**THE INPUT**:

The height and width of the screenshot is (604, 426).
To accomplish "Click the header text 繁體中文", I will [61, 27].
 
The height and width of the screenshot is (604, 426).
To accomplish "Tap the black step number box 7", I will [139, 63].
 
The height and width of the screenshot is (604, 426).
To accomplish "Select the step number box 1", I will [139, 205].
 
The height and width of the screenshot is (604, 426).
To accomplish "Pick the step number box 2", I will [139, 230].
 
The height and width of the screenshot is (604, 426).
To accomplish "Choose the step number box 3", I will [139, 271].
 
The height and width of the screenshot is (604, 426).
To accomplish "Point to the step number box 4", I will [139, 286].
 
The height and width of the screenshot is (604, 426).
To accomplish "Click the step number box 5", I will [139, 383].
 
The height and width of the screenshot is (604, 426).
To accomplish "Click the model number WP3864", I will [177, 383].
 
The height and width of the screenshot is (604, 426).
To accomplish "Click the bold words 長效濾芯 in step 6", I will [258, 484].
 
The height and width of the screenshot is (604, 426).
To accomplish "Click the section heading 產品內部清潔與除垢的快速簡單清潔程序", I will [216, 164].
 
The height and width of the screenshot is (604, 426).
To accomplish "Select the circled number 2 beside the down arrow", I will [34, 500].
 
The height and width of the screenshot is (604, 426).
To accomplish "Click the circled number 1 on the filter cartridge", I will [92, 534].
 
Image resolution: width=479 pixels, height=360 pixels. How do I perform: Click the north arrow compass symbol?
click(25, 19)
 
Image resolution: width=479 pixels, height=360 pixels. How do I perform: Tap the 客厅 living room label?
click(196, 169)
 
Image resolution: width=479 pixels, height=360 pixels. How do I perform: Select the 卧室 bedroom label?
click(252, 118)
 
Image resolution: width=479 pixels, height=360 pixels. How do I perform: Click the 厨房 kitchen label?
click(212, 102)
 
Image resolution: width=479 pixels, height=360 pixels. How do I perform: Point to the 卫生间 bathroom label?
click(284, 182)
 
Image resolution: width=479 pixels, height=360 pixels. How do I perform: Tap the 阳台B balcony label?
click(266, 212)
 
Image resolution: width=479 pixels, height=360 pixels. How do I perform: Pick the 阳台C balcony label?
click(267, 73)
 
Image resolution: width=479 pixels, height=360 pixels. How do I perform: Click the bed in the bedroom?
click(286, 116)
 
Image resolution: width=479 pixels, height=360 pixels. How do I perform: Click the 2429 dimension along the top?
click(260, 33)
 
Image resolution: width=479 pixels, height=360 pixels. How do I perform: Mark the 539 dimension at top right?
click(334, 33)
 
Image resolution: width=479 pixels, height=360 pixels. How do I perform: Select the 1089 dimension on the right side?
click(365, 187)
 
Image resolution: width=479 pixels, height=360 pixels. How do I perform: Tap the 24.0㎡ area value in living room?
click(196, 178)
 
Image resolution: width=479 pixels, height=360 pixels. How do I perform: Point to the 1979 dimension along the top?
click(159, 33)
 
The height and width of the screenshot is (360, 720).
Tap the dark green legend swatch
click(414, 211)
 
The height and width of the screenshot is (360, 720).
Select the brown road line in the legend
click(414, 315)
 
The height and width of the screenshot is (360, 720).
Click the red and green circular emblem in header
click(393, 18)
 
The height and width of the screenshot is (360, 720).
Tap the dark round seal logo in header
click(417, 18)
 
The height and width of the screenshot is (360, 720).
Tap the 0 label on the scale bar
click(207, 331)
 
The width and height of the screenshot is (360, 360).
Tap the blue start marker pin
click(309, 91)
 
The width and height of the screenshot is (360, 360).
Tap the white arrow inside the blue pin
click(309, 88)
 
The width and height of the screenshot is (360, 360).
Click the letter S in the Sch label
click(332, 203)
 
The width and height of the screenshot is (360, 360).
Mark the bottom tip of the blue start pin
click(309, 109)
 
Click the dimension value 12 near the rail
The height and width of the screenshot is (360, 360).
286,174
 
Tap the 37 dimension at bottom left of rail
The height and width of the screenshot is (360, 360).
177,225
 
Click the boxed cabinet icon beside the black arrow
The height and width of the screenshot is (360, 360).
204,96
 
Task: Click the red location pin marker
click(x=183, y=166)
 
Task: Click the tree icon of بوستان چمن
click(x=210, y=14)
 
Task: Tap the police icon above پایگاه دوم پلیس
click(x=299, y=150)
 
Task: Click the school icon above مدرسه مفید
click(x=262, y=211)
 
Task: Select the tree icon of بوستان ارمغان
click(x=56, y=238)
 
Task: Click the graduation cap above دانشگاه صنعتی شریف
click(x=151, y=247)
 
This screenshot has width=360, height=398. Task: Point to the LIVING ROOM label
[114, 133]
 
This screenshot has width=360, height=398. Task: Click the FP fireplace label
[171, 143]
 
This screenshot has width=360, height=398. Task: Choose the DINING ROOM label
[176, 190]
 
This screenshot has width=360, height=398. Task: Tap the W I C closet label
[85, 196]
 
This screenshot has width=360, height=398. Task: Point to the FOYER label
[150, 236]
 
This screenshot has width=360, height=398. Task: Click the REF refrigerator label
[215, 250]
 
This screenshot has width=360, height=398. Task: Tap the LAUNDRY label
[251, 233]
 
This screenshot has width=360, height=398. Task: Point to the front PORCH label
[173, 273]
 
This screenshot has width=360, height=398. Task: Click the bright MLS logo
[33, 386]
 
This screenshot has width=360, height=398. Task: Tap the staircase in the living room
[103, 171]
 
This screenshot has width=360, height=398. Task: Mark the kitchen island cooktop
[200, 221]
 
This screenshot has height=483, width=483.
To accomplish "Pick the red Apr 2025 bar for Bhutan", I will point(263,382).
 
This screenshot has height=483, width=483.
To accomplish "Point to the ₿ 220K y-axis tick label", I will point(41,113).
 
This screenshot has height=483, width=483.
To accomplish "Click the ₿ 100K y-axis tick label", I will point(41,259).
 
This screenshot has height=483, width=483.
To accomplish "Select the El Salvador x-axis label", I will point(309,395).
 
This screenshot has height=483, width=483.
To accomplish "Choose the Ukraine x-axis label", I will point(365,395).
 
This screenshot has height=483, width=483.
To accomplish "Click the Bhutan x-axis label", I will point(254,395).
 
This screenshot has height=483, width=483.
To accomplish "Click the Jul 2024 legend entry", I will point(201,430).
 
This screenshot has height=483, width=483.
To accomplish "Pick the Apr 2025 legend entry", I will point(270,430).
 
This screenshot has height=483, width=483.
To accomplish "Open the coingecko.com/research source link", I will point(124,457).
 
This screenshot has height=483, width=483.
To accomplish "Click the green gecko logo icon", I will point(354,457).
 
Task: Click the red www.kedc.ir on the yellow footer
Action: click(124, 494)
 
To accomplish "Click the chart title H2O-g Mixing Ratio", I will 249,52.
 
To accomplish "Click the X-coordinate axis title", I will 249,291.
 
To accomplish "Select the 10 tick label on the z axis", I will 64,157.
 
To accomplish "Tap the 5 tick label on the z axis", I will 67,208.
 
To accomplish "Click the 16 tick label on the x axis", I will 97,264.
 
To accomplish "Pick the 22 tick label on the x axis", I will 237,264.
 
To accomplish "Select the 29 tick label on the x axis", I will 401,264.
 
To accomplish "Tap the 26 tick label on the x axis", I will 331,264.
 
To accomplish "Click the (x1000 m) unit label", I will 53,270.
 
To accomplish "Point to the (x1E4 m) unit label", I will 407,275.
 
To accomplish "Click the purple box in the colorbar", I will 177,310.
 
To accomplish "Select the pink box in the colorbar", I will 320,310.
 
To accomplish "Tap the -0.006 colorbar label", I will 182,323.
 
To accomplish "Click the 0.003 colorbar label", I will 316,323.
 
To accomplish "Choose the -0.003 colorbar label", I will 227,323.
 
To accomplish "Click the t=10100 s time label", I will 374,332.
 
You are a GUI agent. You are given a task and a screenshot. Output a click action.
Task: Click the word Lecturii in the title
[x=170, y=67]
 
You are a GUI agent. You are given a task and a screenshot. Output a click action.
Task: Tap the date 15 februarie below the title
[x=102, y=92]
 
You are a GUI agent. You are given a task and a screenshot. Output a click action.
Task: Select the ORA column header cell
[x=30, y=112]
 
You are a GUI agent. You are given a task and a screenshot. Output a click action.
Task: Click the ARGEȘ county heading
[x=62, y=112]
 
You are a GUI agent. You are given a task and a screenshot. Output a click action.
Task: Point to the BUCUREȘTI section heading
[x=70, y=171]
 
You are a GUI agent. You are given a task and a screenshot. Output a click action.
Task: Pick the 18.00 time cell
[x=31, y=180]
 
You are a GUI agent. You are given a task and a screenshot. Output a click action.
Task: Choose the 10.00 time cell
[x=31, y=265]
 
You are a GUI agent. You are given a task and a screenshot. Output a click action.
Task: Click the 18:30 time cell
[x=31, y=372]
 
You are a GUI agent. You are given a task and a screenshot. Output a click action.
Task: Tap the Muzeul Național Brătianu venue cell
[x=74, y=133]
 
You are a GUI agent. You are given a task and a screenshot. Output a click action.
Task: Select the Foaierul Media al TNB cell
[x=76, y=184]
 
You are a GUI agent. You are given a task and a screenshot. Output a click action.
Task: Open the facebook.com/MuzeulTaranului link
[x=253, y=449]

**EXERCISE**: Find each line in the rows above that contains the word "blue" and copy those lines out. Case counts, so a line only matches if its capital and small letters are the same as in "blue".

**ANSWER TO THIS PROBLEM**:
Tap the blue start marker pin
Tap the white arrow inside the blue pin
Mark the bottom tip of the blue start pin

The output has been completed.